According to the 100-page CSIS report—one of the first comprehensive U.S. studies on North Korea’s cyber operations—cyber attacks from North Korea will likely continue to be "low intensity," though the United States should prepare for the "worst-case scenario" of higher-intensity assaults.
"North Korea may be emboldened, either from past success or a miscalculation of its capabilities and adversary resolve, and elevate the intensity of its cyber attacks. This could lead to crossing of the use of force threshold and an escalation of conflict with the United States and ROK," the study concludes, using an acronym for the Republic of Korea, or South Korea.
"While the lower-intensity options are more probable because continued small provocations are less likely to risk an escalatory response from the U.S. and ROK, planners should prepare for scenarios of spikes in intensity based on a history of unexpected provocations by North Korea," the report states.
CSIS researchers warn that North Korea could further integrate cyber capabilities into its military force to strengthen military operations.
They offer several recommendations to strengthen the Obama administration’s response to cyber attacks, including implementing further sanctions, pushing for stronger international laws on state obligations in cyberspace, and developing a declared policy on counter-measures for attacks.
"In response to the cyber attack against Sony in November 2014, policymakers did not have an established menu of proportional response options, thus hindering the ability of the United States to respond quickly and send a clear signal. Establishing a declared policy allows for more timely responses and may have deterrent effects," the report reads.
The researchers warn the U.S. government against assuming that North Korea is incapable of developing its technology and computer systems, citing the country’s "technical base" for the development of hardware and software and its history of improving its technology.
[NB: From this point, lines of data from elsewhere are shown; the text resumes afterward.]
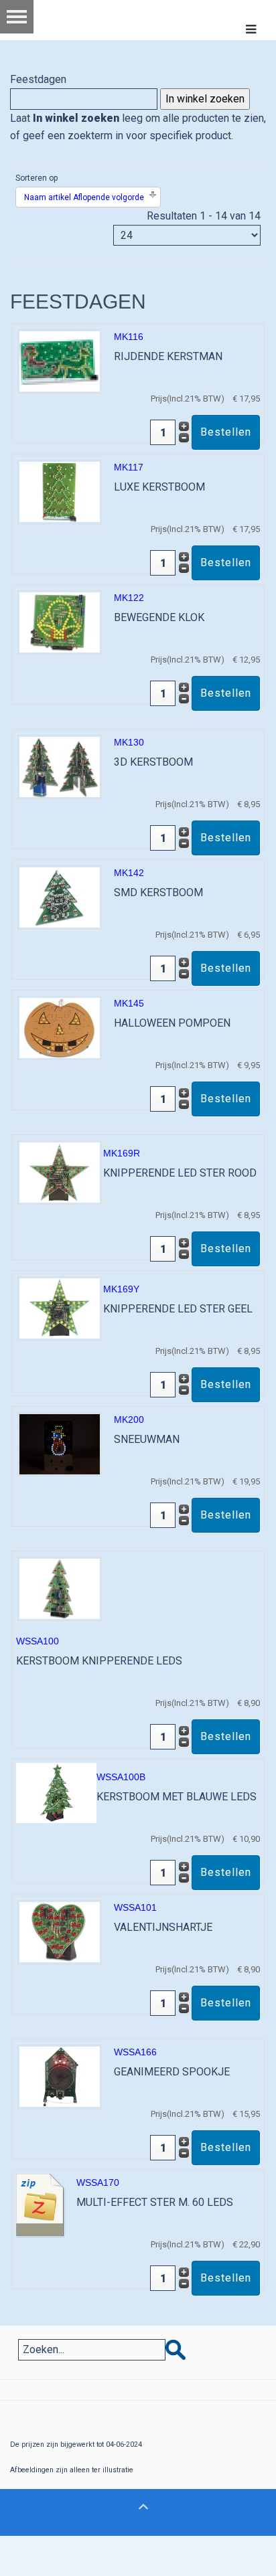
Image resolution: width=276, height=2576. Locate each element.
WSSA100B (120, 1777)
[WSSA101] (59, 1931)
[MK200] (59, 1443)
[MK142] (59, 896)
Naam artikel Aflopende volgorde (84, 197)
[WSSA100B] (56, 1792)
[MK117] (59, 491)
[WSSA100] (59, 1587)
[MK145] (59, 1027)
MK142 (129, 872)
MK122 (129, 597)
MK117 (128, 467)
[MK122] (59, 621)
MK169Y (121, 1289)
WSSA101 (135, 1907)
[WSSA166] (59, 2075)
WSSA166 (135, 2052)
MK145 (129, 1003)
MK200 (129, 1419)
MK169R (121, 1153)
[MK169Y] (59, 1307)
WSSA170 (97, 2182)
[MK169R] (59, 1171)
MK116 (128, 336)
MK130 (129, 742)
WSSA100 (37, 1641)
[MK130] (59, 766)
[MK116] (59, 360)
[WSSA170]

The United States should also be aware that its current response to cyber attacks has not deterred North Korea from launching new attacks, the report says.
"So far, responses from U.S. or South Korean governments after suffering cyber attacks from North Korea did not seem to convince North Korea that relying on cyber means for provocations was a bad idea, and may have actually convinced North Korea that cyber means are excellent asymmetric tools."